An unsurprising, but still disappointing response from Adam Weinberg, Director of the Whitney Museum of American Art. Jasmine Weber just published a follow-up article on Hyperallergic that publishes in full the letter Weinberg sent to the Whitney staff in response to the letter of concern signed by more than 100 employees regarding Vice Chairman Warren B. Kanders who is the owner of Safariland, a company that provided the tear gas used on migrants at the Mexican/US border (as well as at Ferguson and the Dakota Access Pipeline protests).
Read the article:
In his letter, Weinberg lists all of the progressive exhibitions the Whitney has recently put on. He references the museum’s founder and quotes her granddaughter, trying to manipulate with nostalgia. Weinberg wants his staff to know that he is aware of how challenging things are currently, stating, “We truly live in difficult times. People are suffering in our city, the US and around the world: nationalism has risen to unimaginable heights; homelessness is rampant; refugee crises abound; people of color, women and LGBTQ communities feel under attack; and the environment grows more precarious. All these tragedies have understandably led to tremendous sadness and frustration, quick tempers, magnified rhetoric and generational conflict.” He calls on a collective spirit to work through this challenge and difference in opinion encouraging staff to practice the museum’s rules of “mutual respect, fairness, tolerance and freedom of expression.” In the end the response is condescending, skirts the issue, and leads to a whole lot of nothing. Weinberg doesn’t address the core concern of employees that there is a dominate corporate and military power presence on the board of trustees that *does* dictate how the museum operates.
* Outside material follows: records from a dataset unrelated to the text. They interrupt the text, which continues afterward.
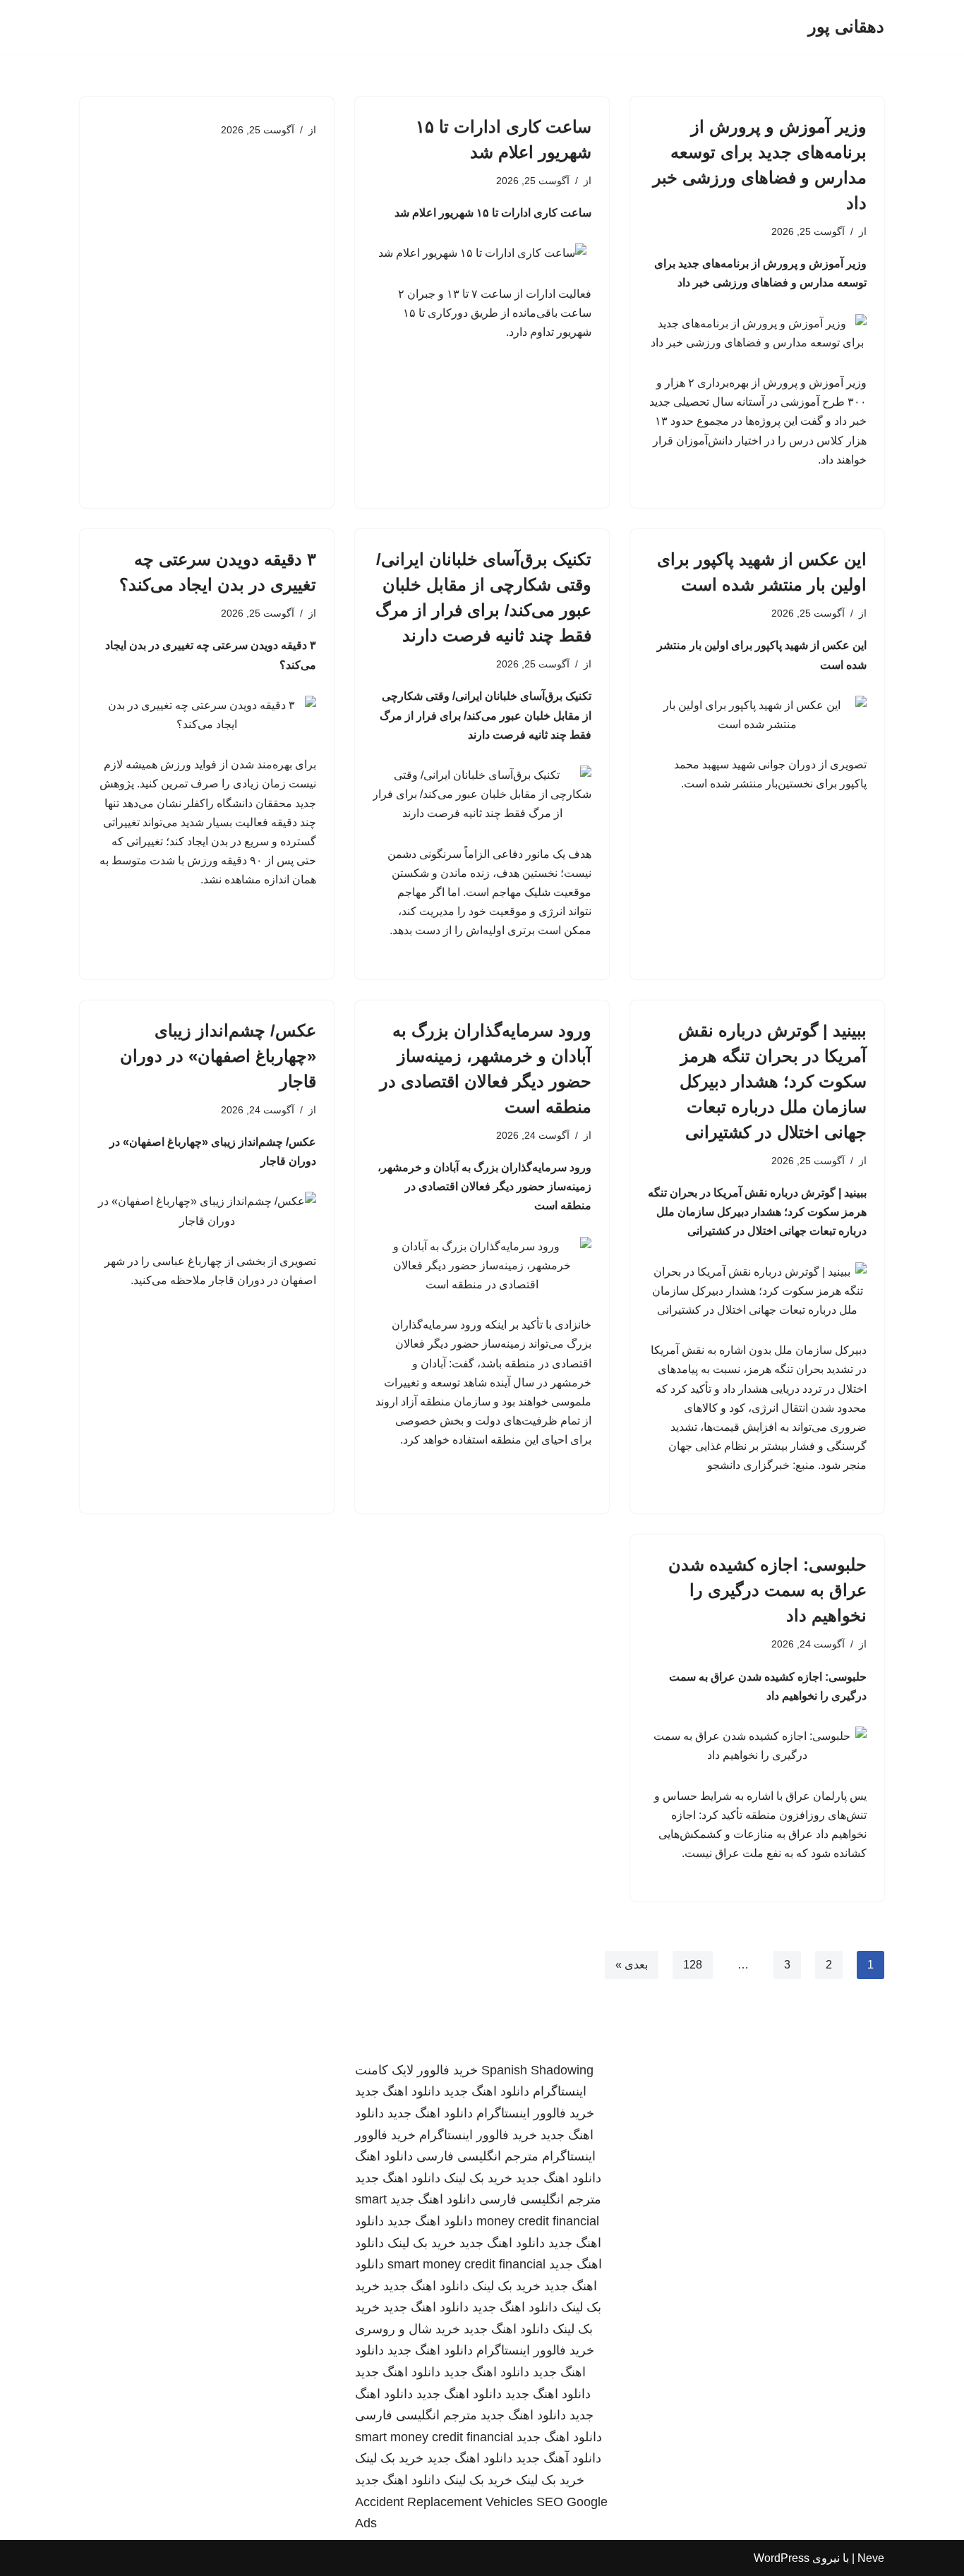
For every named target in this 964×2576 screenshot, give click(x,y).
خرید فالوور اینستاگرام (535, 2113)
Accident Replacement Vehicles (444, 2502)
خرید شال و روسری (407, 2329)
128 (692, 1965)
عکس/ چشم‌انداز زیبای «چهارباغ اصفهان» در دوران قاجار (218, 1056)
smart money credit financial (466, 2264)
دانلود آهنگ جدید (558, 2458)
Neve (870, 2558)
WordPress (781, 2558)
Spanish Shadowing (537, 2070)
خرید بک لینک (478, 2178)
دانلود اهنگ (384, 2156)
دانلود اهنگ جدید (486, 2091)
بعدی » (631, 1965)
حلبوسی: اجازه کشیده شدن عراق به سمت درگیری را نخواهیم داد (767, 1590)
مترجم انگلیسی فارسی (477, 2156)
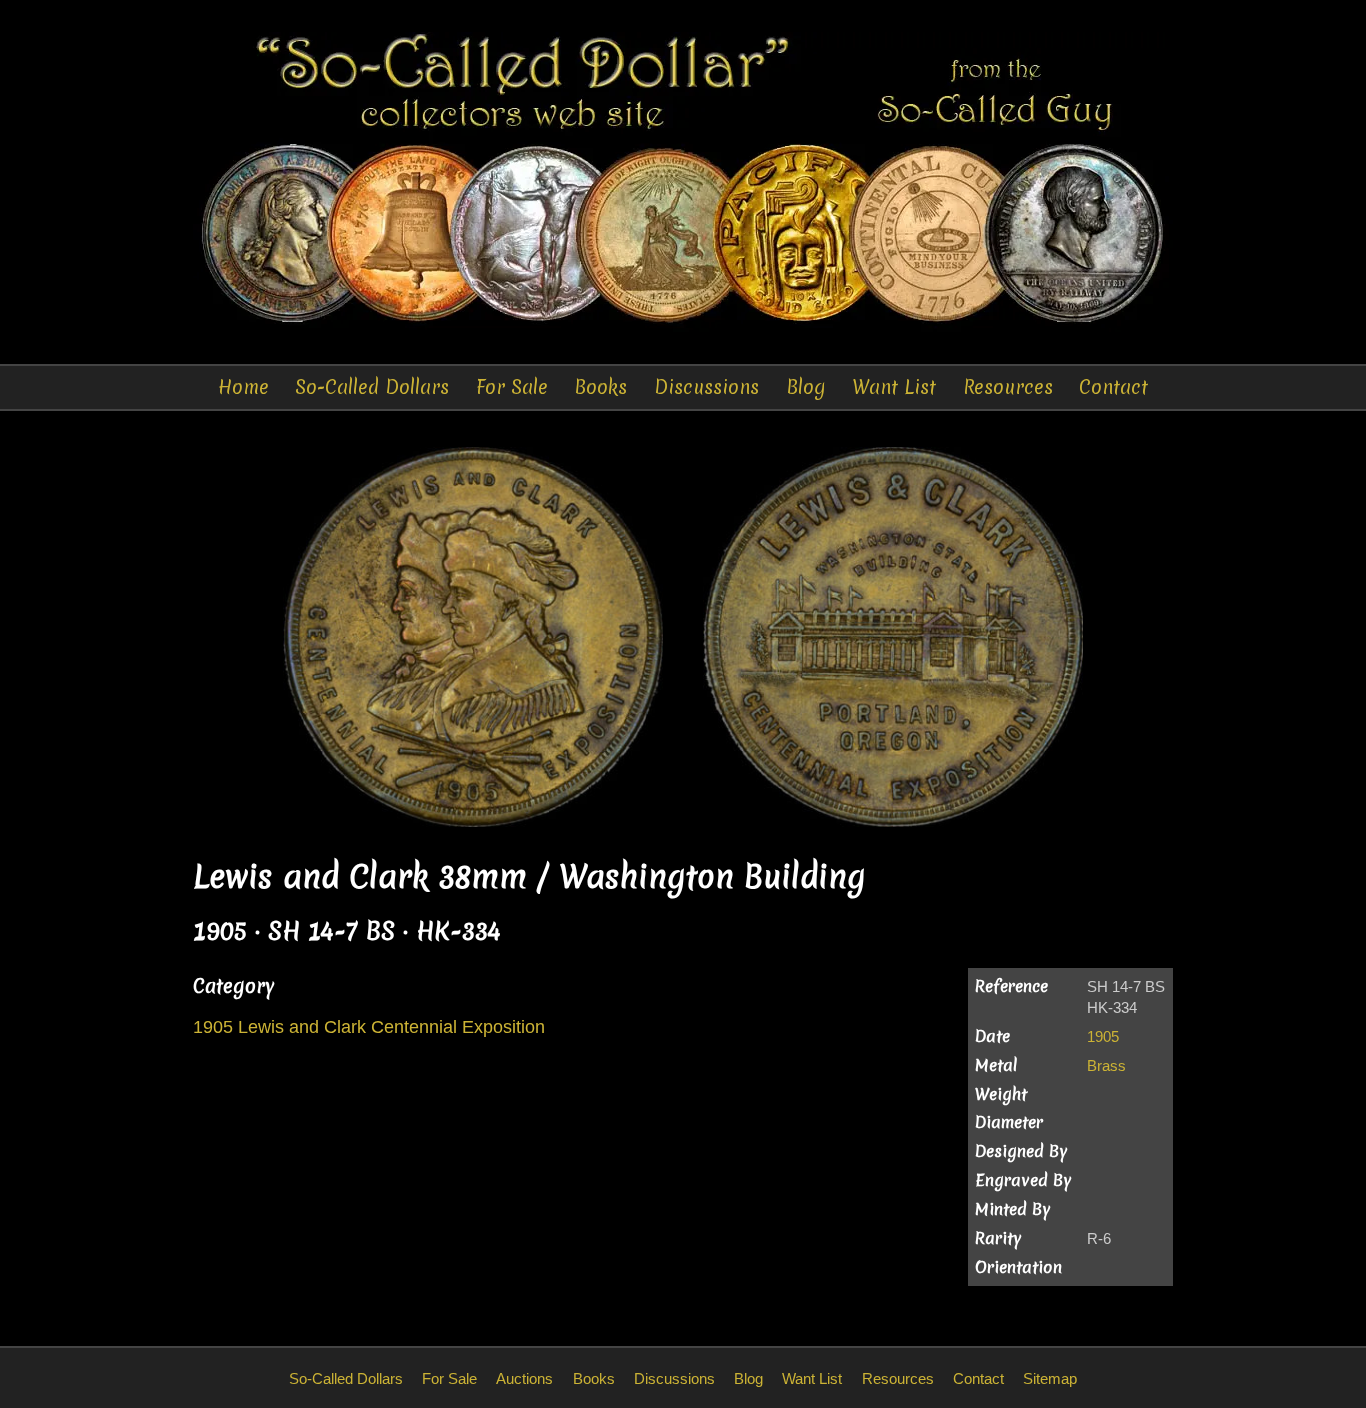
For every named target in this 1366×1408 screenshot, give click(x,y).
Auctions (524, 1378)
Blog (806, 387)
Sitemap (1050, 1378)
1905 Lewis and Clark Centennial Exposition (369, 1027)
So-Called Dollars (372, 387)
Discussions (706, 387)
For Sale (512, 387)
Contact (1113, 387)
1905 (1103, 1036)
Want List (894, 387)
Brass (1106, 1065)
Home (243, 387)
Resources (1008, 387)
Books (600, 387)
In his letter Weinberg said, “As one director colleague describes the contemporary museum, it is ‘a safe space for unsafe ideas.’ This is the democracy of art.” Marabou asks: what if the unsafe idea is to challenge the ethics and position of the Vice Chairman of the Board and have an open conversation among museum trustees and museum staff? Is the Whitney Museum still a safe space for that type of unsafe idea?